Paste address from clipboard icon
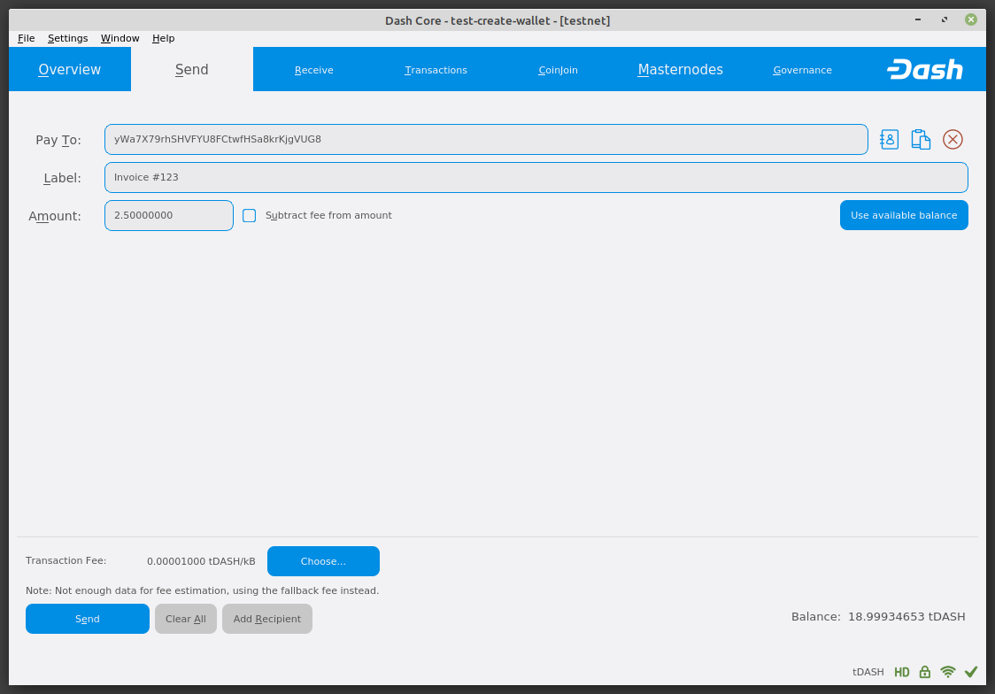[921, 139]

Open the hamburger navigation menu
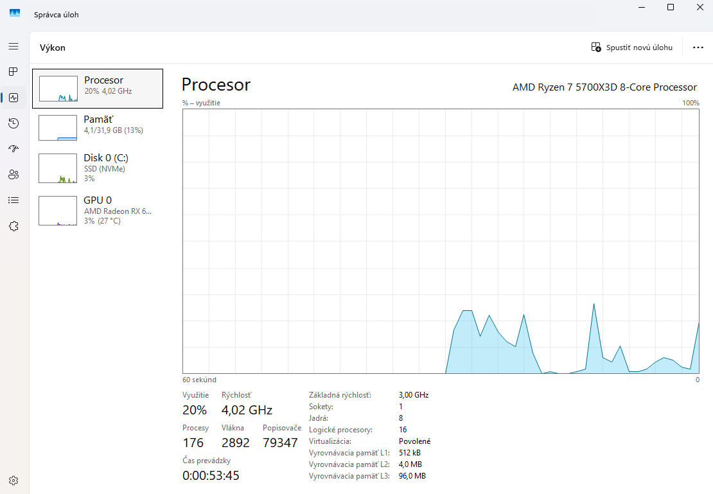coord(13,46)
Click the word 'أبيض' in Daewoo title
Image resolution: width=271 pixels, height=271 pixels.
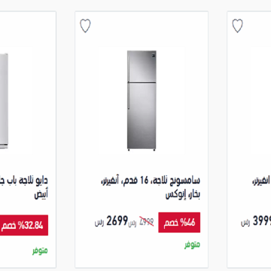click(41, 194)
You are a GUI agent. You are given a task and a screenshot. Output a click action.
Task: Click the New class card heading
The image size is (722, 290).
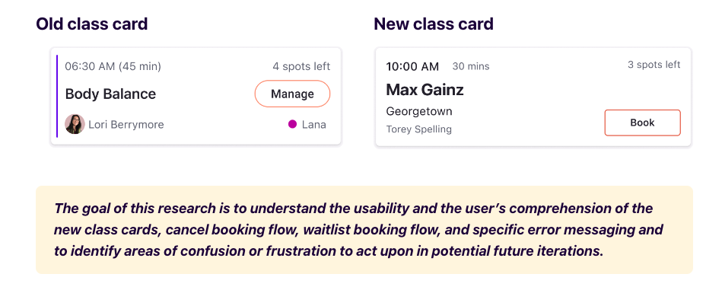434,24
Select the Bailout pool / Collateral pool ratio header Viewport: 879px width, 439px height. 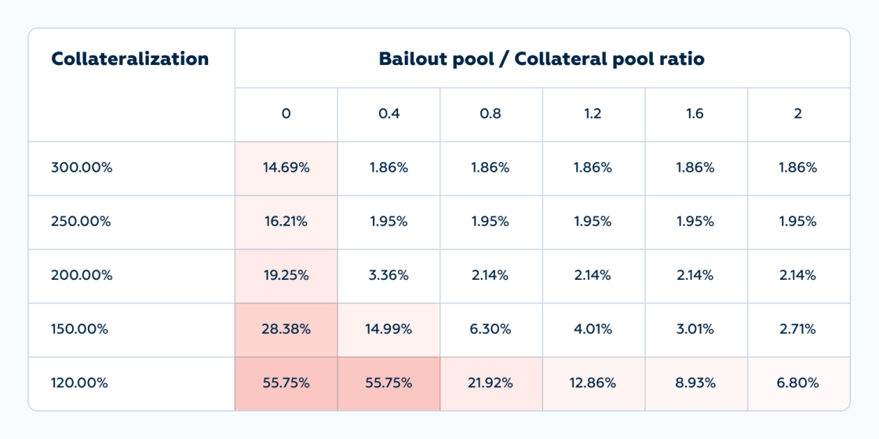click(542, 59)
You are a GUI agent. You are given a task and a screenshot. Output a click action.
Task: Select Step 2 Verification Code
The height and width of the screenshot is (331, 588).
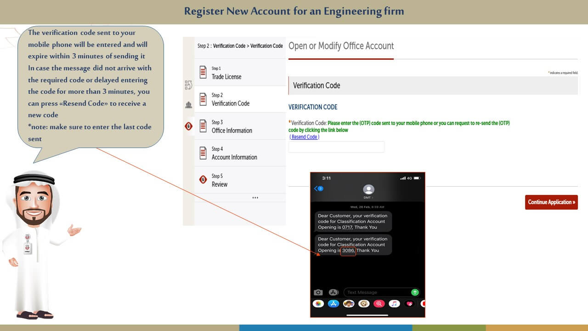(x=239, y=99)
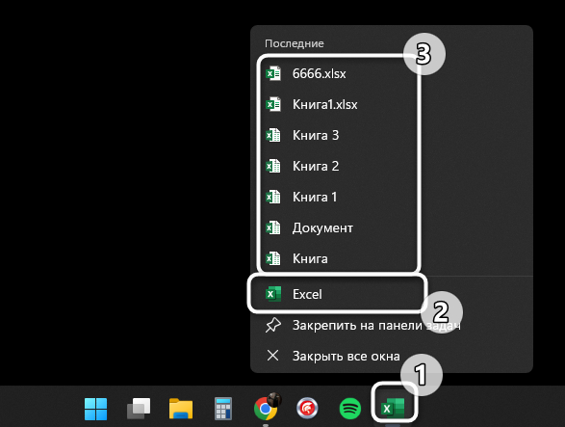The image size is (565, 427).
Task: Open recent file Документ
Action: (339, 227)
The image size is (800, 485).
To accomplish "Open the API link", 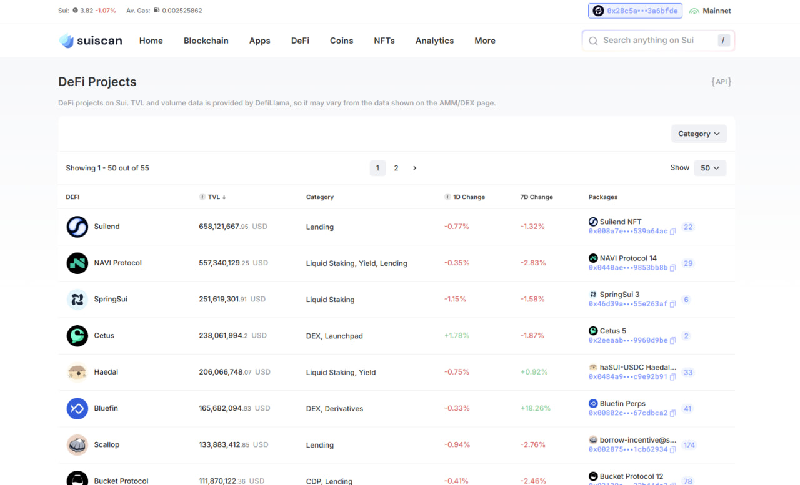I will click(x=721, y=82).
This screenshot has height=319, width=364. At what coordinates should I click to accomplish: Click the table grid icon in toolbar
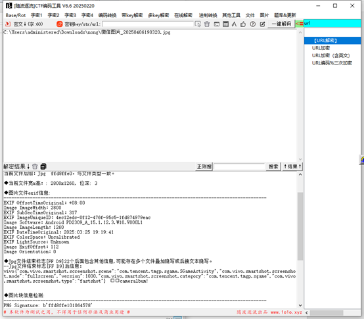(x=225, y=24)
==
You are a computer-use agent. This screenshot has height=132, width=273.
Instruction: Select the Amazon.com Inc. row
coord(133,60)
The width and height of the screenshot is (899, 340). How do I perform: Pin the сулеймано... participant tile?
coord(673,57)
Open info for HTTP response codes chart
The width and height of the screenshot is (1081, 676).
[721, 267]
--
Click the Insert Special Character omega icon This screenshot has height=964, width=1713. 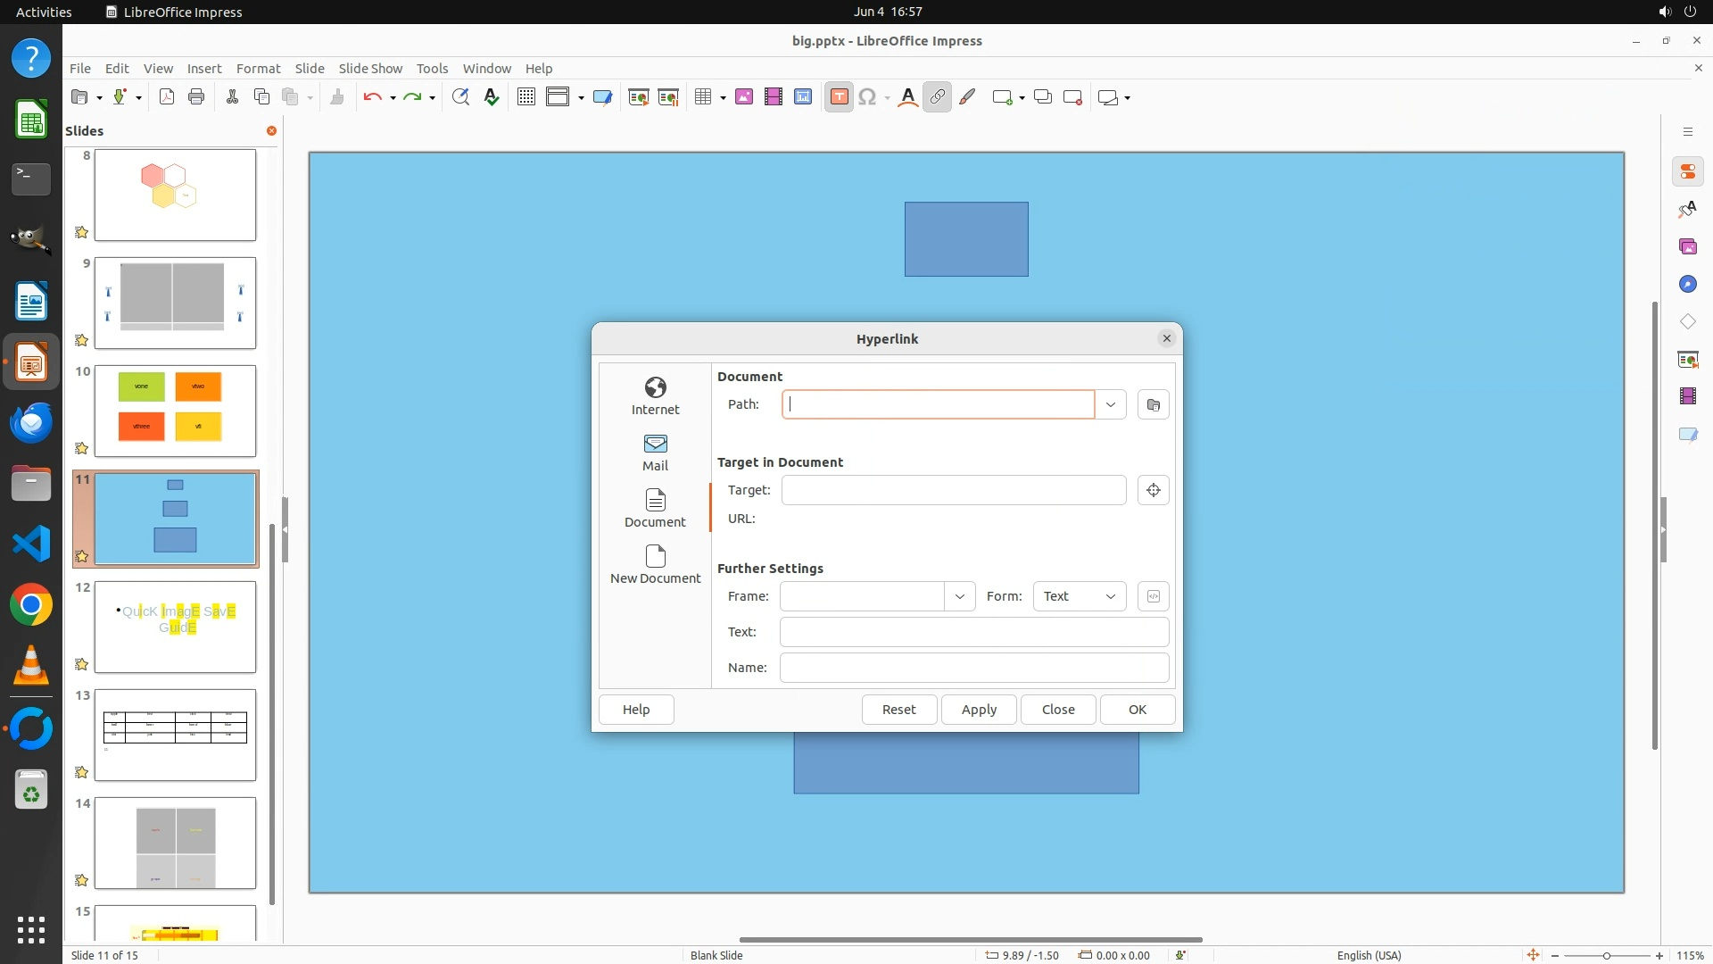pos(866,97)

**Stated problem:**
Rewrite the material from the line with "This screenshot has height=319, width=364." up to and including the line with "(x=225, y=24)", swapping "toolbar" for "sidebar" and keeping everything else unchanged. Leave the pictures out.

**Finished exercise:**
This screenshot has height=319, width=364. At what coordinates should I click to accomplish: Click the table grid icon in sidebar
(x=225, y=24)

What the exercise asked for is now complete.